Following years of litigation and a series of district and appellate court rulings, the governor moved to dismiss the complaint for lack of subject matter jurisdiction under Fed. R. Civ. P. 12(b)(1). The district court granted the motion, concluding that neither the Guarantee Clause nor the Enabling Act authorized the political subdivisions to sue the state. A panel of the Tenth Circuit rejected that conclusion, determining that plaintiffs met the requirements for political subdivision standing. The governor petitioned for rehearing en banc. The Tenth Circuit granted the petition and asked the parties to specifically brief “whether political subdivision standing is a jurisdictional limitation and what political subdivision standing requires.”
The Tenth Circuit first determined that the political subdivisions satisfied the constitutional standing requirements because they alleged a cognizable injury in fact by incurring costs necessary to present matters to voters for their decisions. However, the Tenth Circuit further determined that the limit on claims brought by political subdivisions has nothing to do with jurisdiction but rather goes to the merits of a plaintiff’s claims (i.e., whether a plaintiff has stated a claim on which relief can be granted). The question is thus whether the political subdivision has a cause of action.
The Tenth Circuit articulated a two-step process for answering that question. First, the court must assess whether the political subdivision’s alleged cause of action rests on a substantive constitutional provision. If it does, the claim cannot proceed because substantive constitutional claims by a political subdivision against its parent state cannot stand. Second, if the political subdivision brings its suit under a federal statute, the court must determine whether Congress specifically intended to create a cause of action for political subdivisions.

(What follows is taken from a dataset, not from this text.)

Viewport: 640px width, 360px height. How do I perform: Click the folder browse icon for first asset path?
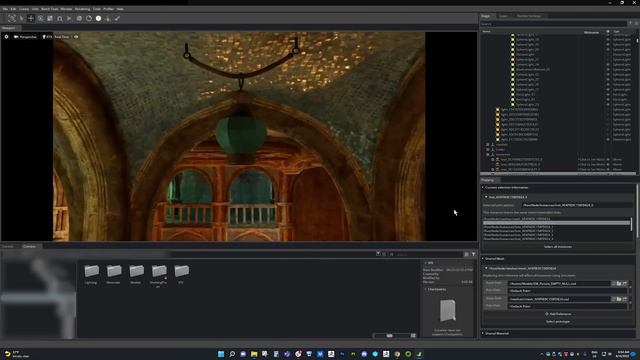click(x=619, y=283)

Because the political subdivision limitation goes to the merits, the Tenth Circuit converted the governor’s Rule 12(b)(1) motion to a motion to dismiss under Rule 12(b)(6) and concluded that (1) the Guarantee Clause does not confer a right on political subdivisions that they can enforce against their parent states, and (2) the Enabling Act, which states that Colorado’s “constitution shall be in republican form,” does not specify for whom the protection is intended or indicate that a republican government is a right intrinsic to being a political subdivision. Accordingly, plaintiffs failed to state a claim on which relief can be granted.
The dismissal of plaintiffs’ complaint was affirmed under Rule 12(b)(6).